Gift Giving and Climate Changing

12/20/09 | by slowfoodsf | Holiday Gift Ideas

“A Grudging Accord.” That is what the New York Times called the tenuous, non-binding agreement produced out of the United Nations conference on climate change. The final document consisted of only 12 paragraphs. For those of us concerned with the climate or simply living on this planet, the news is incredibly disheartening. But is it unexpected? President Obama cannot commit legally to anything without Senate approval. Furthermore, the meeting went on without once trying to understand why all previous goals had not been met. The biggest issue on the table was greenhouse gas emissions but the issues outside the meeting printed across posters were much more diverse, speaking to agricultural reform, social justice, reforming or abolishing organizations like the World Bank, biodiversity, and more. The president acknowledged that there is more work to do. Perhaps we need to help our representatives figure out what that work can look like.

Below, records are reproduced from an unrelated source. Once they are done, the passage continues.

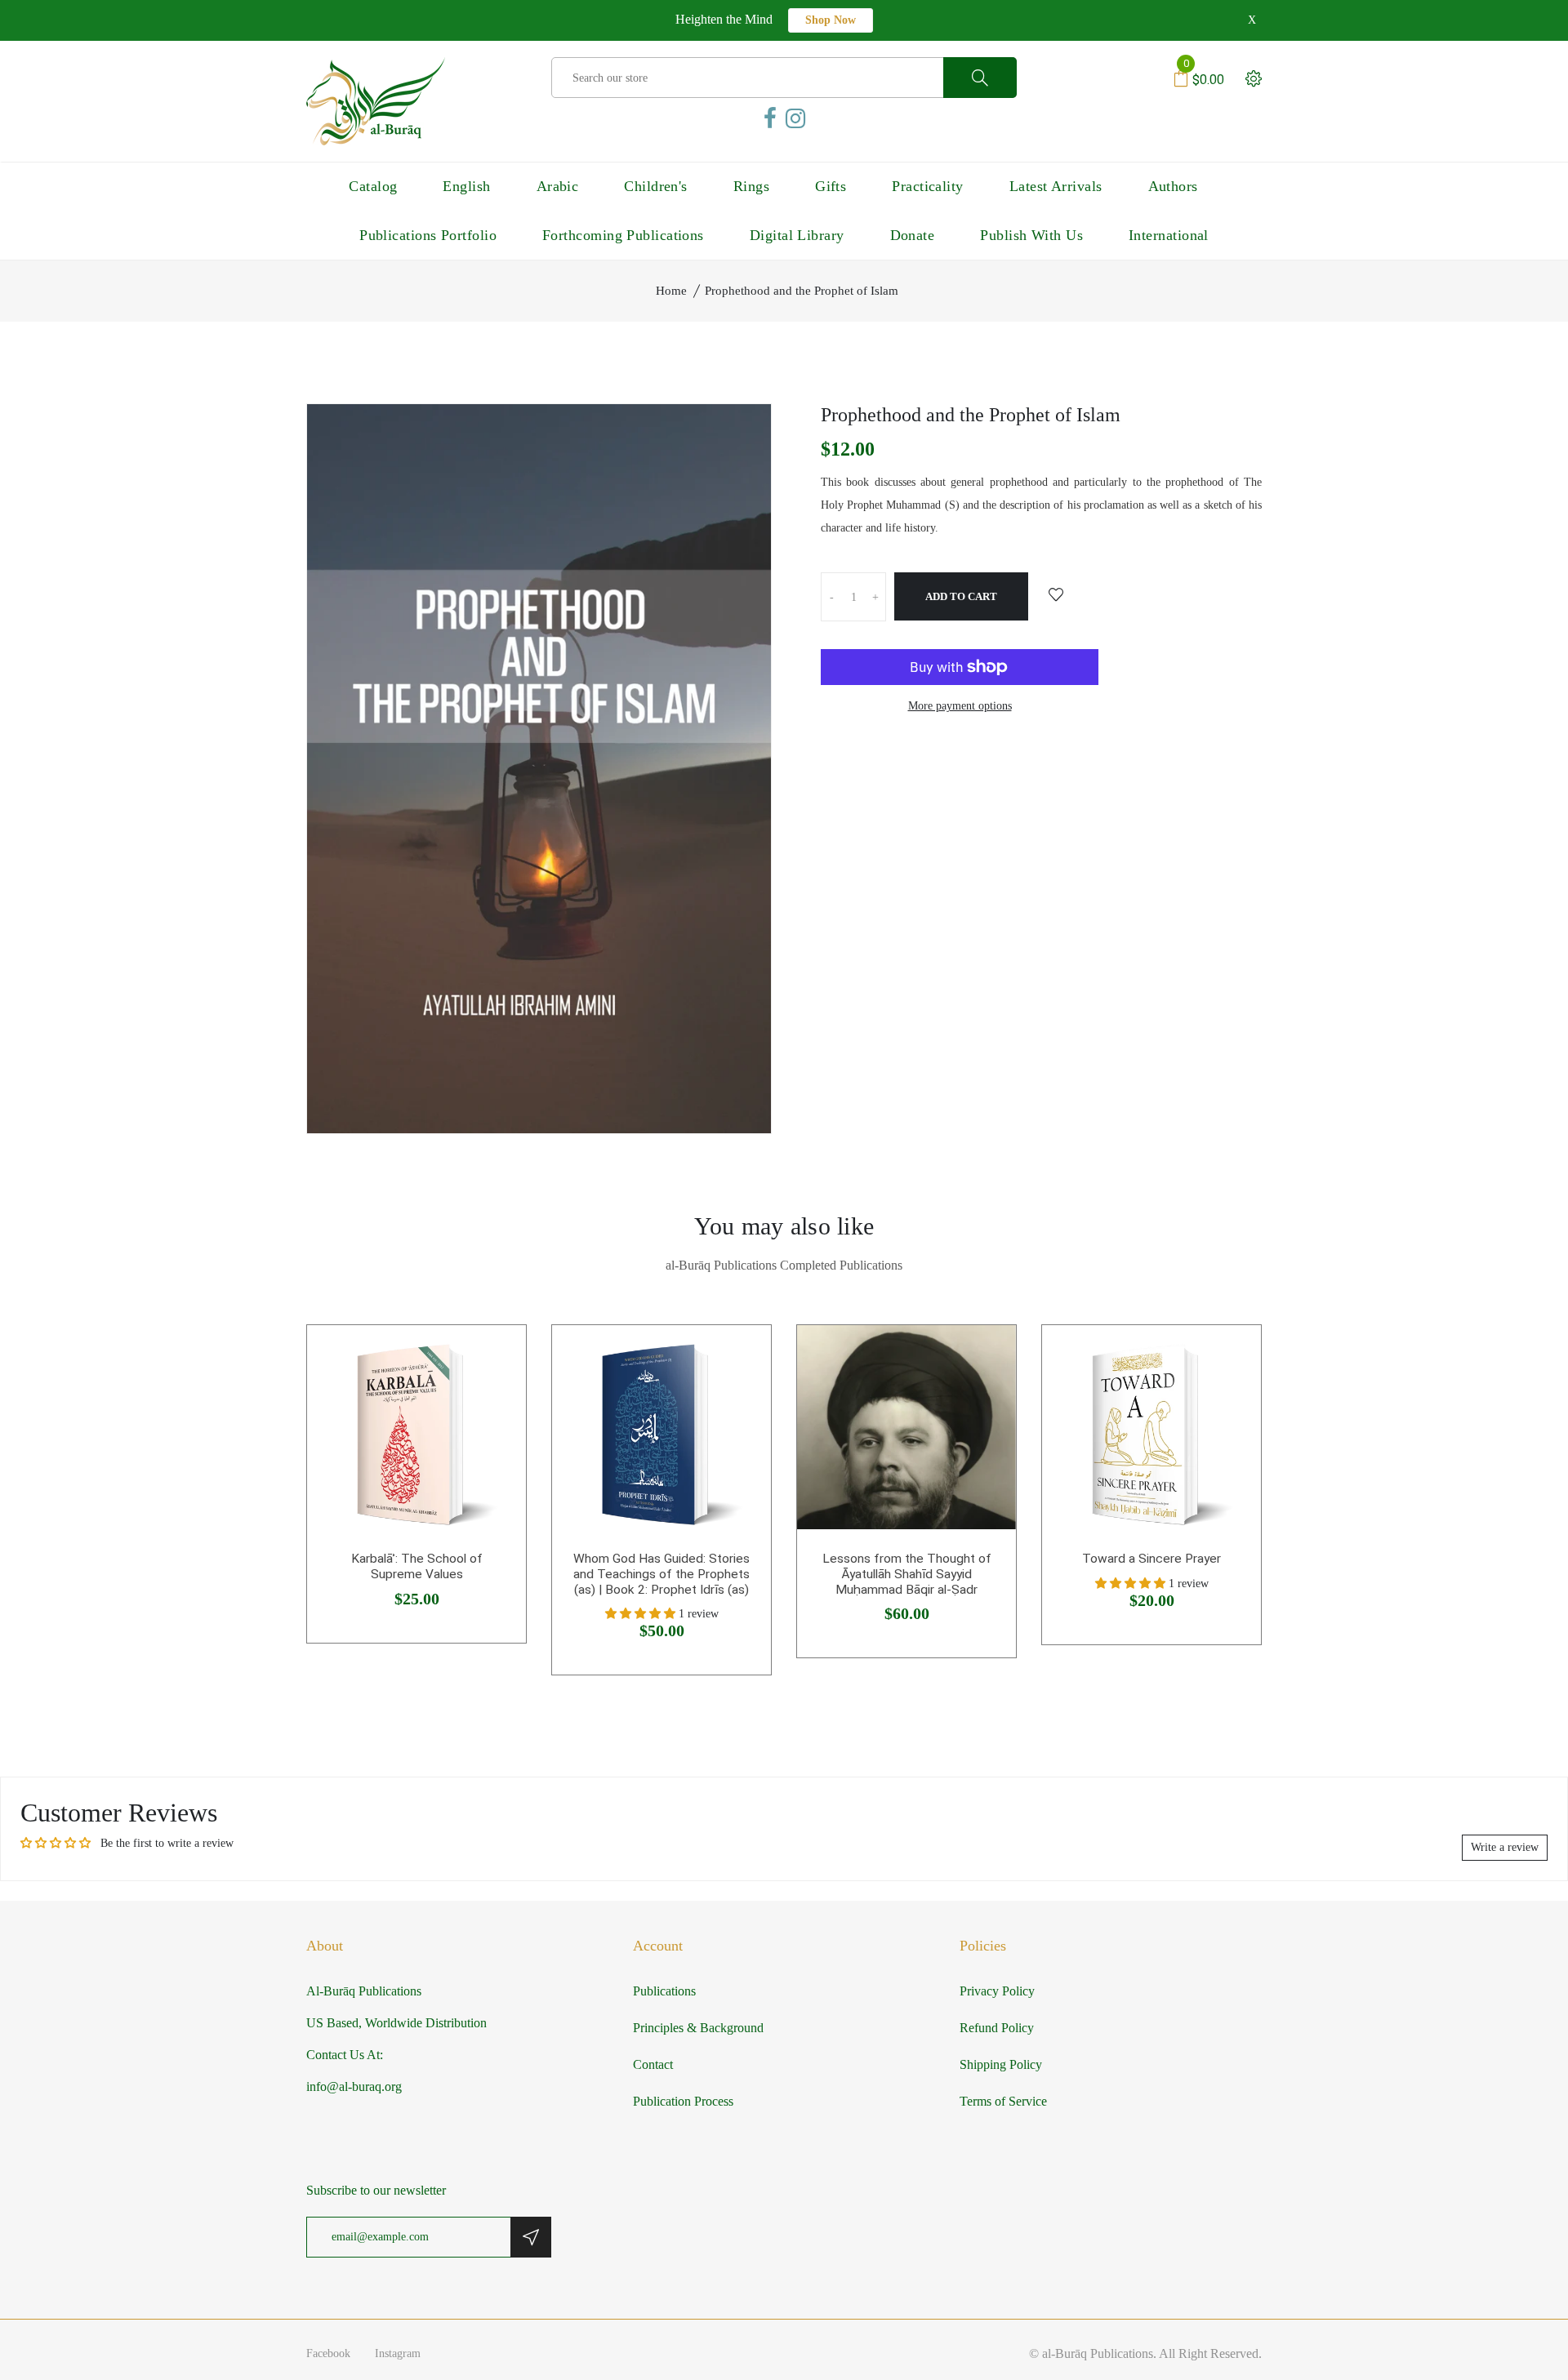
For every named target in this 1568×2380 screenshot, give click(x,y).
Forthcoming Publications (623, 235)
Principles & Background (698, 2028)
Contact (653, 2064)
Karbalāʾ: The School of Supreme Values (417, 1566)
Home (671, 290)
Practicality (927, 186)
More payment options (960, 706)
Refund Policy (997, 2028)
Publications (664, 1991)
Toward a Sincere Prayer (1151, 1558)
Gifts (830, 186)
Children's (656, 186)
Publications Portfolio (428, 235)
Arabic (558, 186)
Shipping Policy (1001, 2064)
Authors (1173, 186)
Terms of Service (1003, 2101)
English (466, 186)
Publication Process (683, 2101)
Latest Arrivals (1055, 186)
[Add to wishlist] (1056, 596)
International (1169, 235)
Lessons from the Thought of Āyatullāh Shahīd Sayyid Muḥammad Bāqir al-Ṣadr (906, 1573)
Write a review (1505, 1847)
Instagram (398, 2353)
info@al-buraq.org (354, 2086)
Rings (751, 186)
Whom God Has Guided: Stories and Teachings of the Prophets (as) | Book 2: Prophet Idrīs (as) (661, 1573)
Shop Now (830, 20)
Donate (912, 235)
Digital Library (797, 235)
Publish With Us (1031, 235)
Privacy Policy (997, 1991)
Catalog (373, 186)
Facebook (328, 2353)
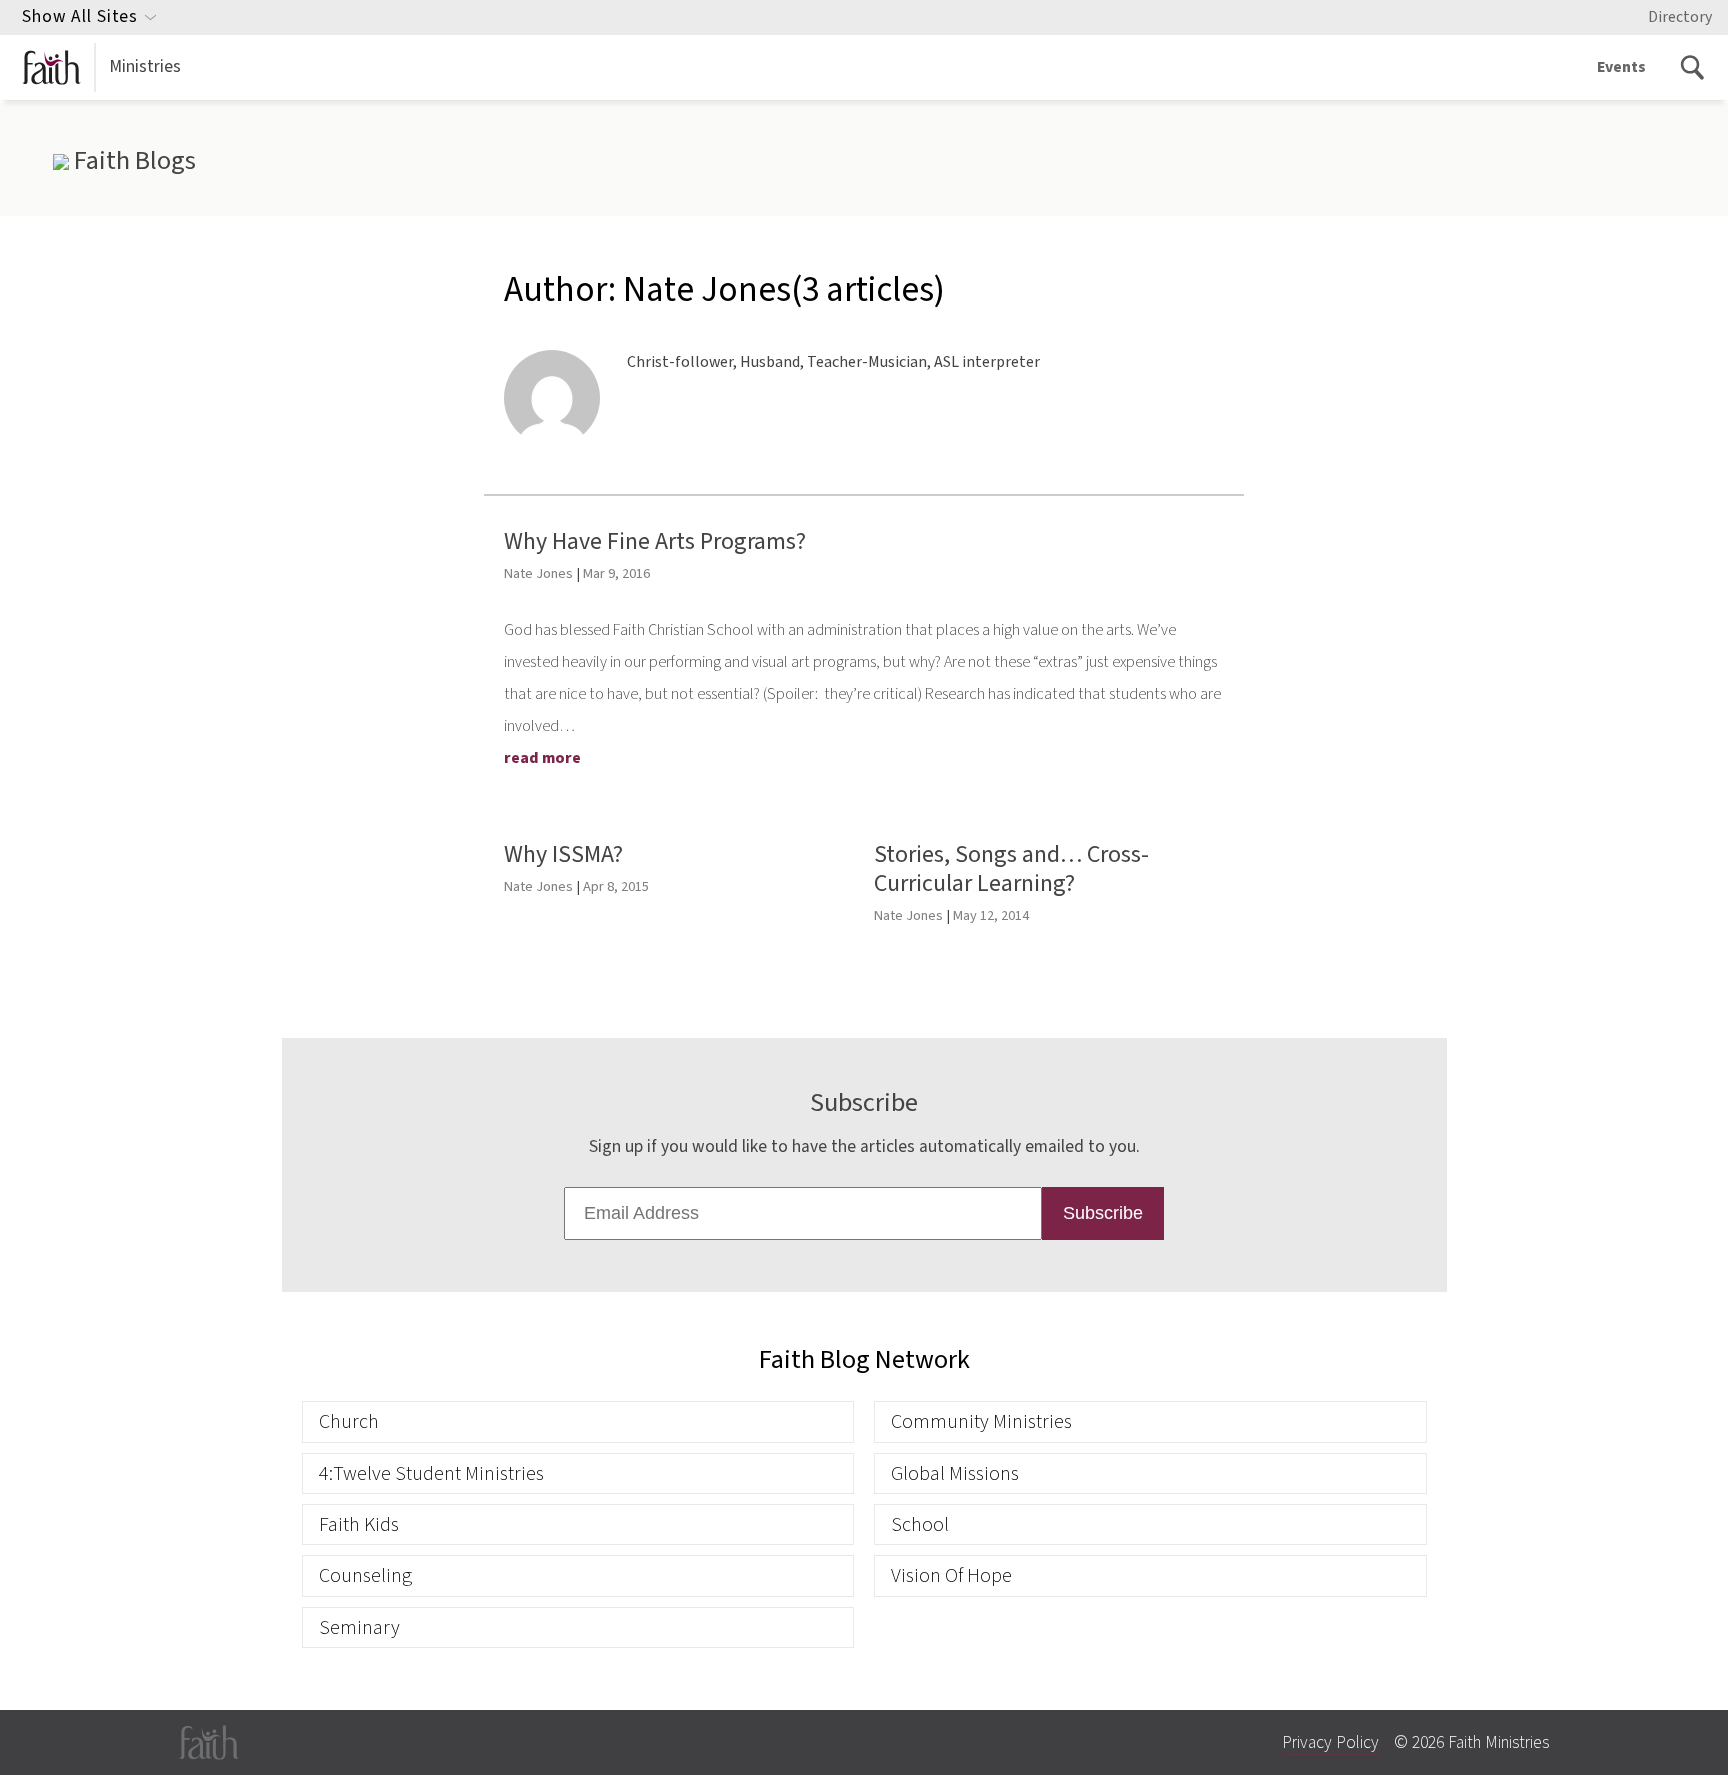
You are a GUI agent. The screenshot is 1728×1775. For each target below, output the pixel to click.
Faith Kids (359, 1524)
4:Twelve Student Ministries (431, 1473)
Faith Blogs (132, 161)
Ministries (145, 66)
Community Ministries (981, 1421)
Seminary (359, 1627)
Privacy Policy (1330, 1742)
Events (1621, 67)
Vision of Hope (951, 1575)
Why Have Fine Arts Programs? (655, 541)
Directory (1680, 17)
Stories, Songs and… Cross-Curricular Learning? (1011, 869)
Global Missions (955, 1473)
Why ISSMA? (563, 854)
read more (542, 758)
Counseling (365, 1575)
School (920, 1524)
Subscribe (1103, 1213)
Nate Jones (538, 573)
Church (349, 1421)
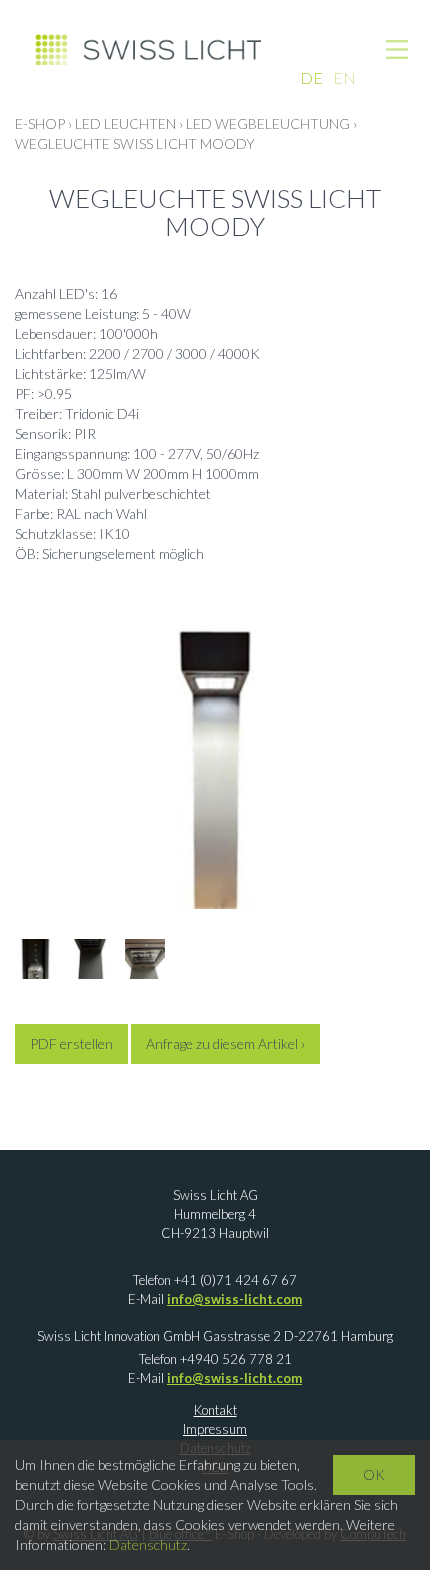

I thought about all this last night while visiting my farmer friend Steve to listen to some accordion music. In the Minnesota winter, there isn’t much for him to do on the farm so he uses his space to host talks and performances for the community. Steve spoke to the crowd about the incredible year we have had, the incredibly frustrating year the country has had. But we should not forget in the midst of these long conversations on health care and climate change the thinking behind the Nobel Prize Committee decision to give President Obama the Nobel Peace Prize. It was given specifically for his commitment to reducing nuclear arms and responding to climate change. But I think it was more broadly given to the American people for their renewed commitment to global participation and to themselves. Throughout the election process, Americans learned to listen to each other’s stories. The people we thought we knew. The problems we thought we understood. All of this was rethought. We have to remember what it feels like to treasure our responsibility to each other and we have to find a way to connect that to action.
And though the end-of-year-holidays bring a time for reflection, it more often than not becomes bogged down in presents and events and a life that feels unsustainable, emotionally and environmentally. So when my eco-conscious friend calls to ask if I’ve read any good defenses of gift giving because she wants to give something to her boyfriend who is armed with all the rational arguments against such an act, I have to admit I haven’t. But I firmly believe that beneath all the wrapping paper, our gifts speak to two vital human tendencies. First, a gift serves as a reminder, a brilliant celebration, of the fact that our relationships are not rational. Our love is not quantifiable. Our commitment to understanding another person is explained only by a wordless contemplation of the broad night sky. And second, a gift acts as a material manifestation of a promise. Much like the exchange of wedding rings, a gift acts as an undeniable marker of our mutual bonds to each other. I believe that it reminds us of the work we have yet to do, the long road ahead that President Obama is only beginning to tread. We must walk it together.
So as the year and debates wind down, we note that familiar feeling that something is left unfulfilled, that the gifts we truly wanted to give our loved ones, peace, health, and community, are difficult to find. But we go ahead and exchange gifts anyway as if to say, “do not give up.” And so we won’t.